Alveolar Bone Changes in Diabetes (ABCD) Study (ABCD)

March 1, 2022 updated by: University of Minnesota

Placement of Hydrophilic TiZr Implants to Enhance Implant Survival in Diabetic Patients: A Prospective, Two-arm, Cohort Study

Type 2 Diabetes Mellitus (DM) is a very prevalent metabolic disorder in the adult population affecting roughly 17.7 million people in the US alone. The harmful effect of DM on implant integration and survival has been attributed to vascular complications in the alveolar bone that lead to compromised blood supply and decreased bone density. Nonetheless, the specific detrimental effects of DM in the alveolar bone have not been investigated in humans.

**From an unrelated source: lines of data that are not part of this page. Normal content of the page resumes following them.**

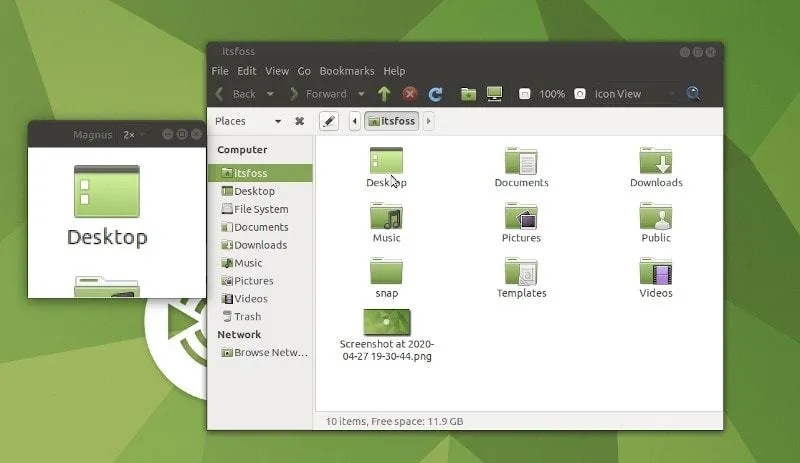Expand the Icon View mode dropdown
This screenshot has height=463, width=800.
(670, 94)
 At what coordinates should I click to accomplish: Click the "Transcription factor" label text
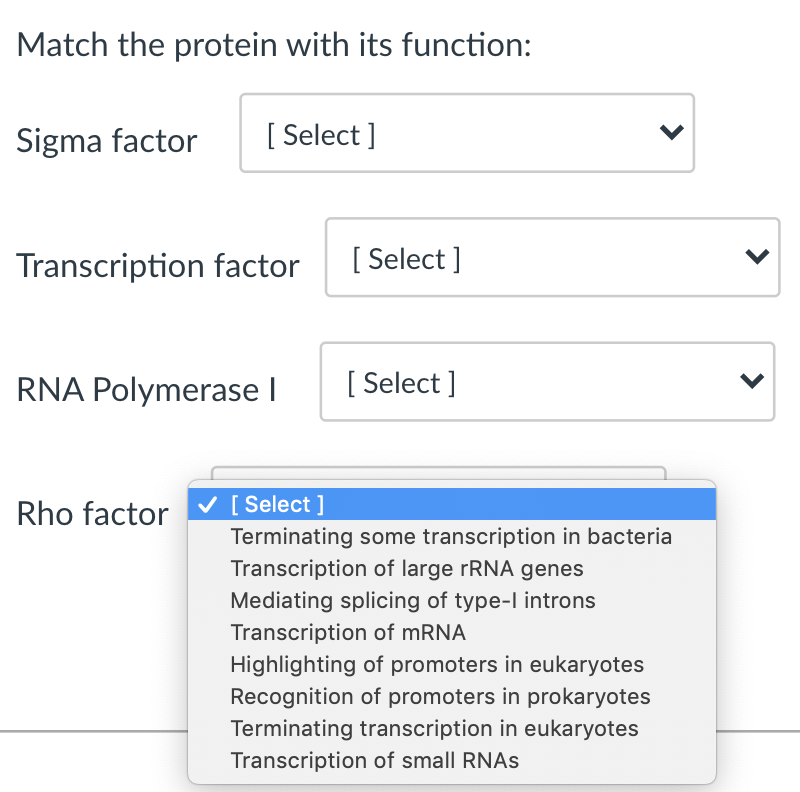(x=158, y=266)
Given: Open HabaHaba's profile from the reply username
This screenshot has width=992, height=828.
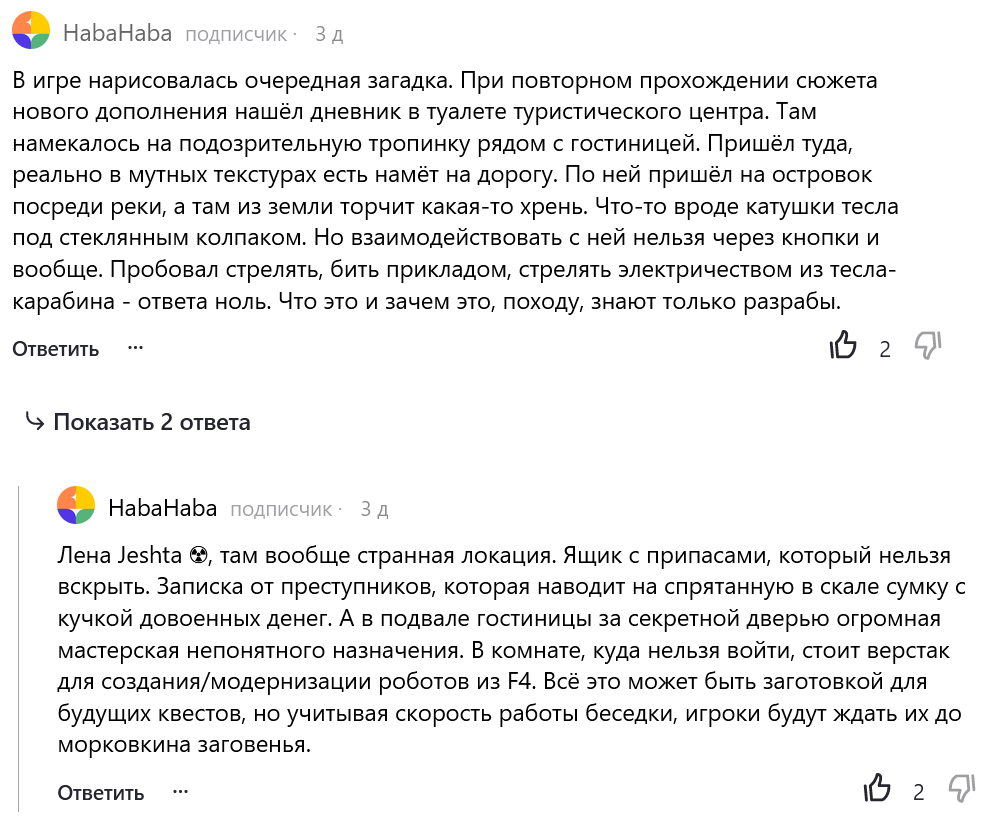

People with DM generally lose more teeth than persons without diabetes, but implant placement in not well controlled diabetics is not routinely performed due to the lack of relevant evidence and the risk for implant failure and associated complications. Chemically modified, micro-rough, hydrophilic (SLActive®) titanium implant surfaces have been shown to accelerate osseointegration of dental implants placed in diabetic animals. It has been hypothesized that this enhanced biologic response is due to the biocompatibility and hydrophilicity of the surface that actively attracts blood and is populated by progenitor cells, and growth factors that improve stromal cell differentiation.

Hypotheses:

It is hypothesized that hyperglycemia results in compromised vascularity in the mandible. Thus, hydrophilic TiZr implant surfaces (Roxolid®) that actively attract fluids and possess excellent osteoconductive properties, may enhance peri-implant bone response in diabetic patients to levels comparable to well-controlled diabetics.

Study Overview

Detailed Description

A high level of evidence exists to support the placement of implants in type 2 diabetics with glucosylated hemoglobin (HbA1c) levels within the normoglycemic range. Less information is available for the integration of implants placed in diabetics that cannot achieve good glycemic control, who may represent up to 50% of the diabetic patient population. Recent data from the medical literature have unveiled the deleterious effect of uncontrolled diabetes mellitus (DM) on the bone marrow. The microvascular alterations of DM on skeletal bones lead to microangiopathy, reduced blood flow and fatty degeneration in the bone marrow. Nascent theories that are founded upon the observation of increased levels of soluble osteoprotegerin (OPG) levels in uncontrolled DM implicate disruption of RANKL/OPG signaling as a potential pathway for the diabetes- related bone alterations. Nonetheless, no data is currently available on the pathophysiology of the alveolar bone in patients with DM.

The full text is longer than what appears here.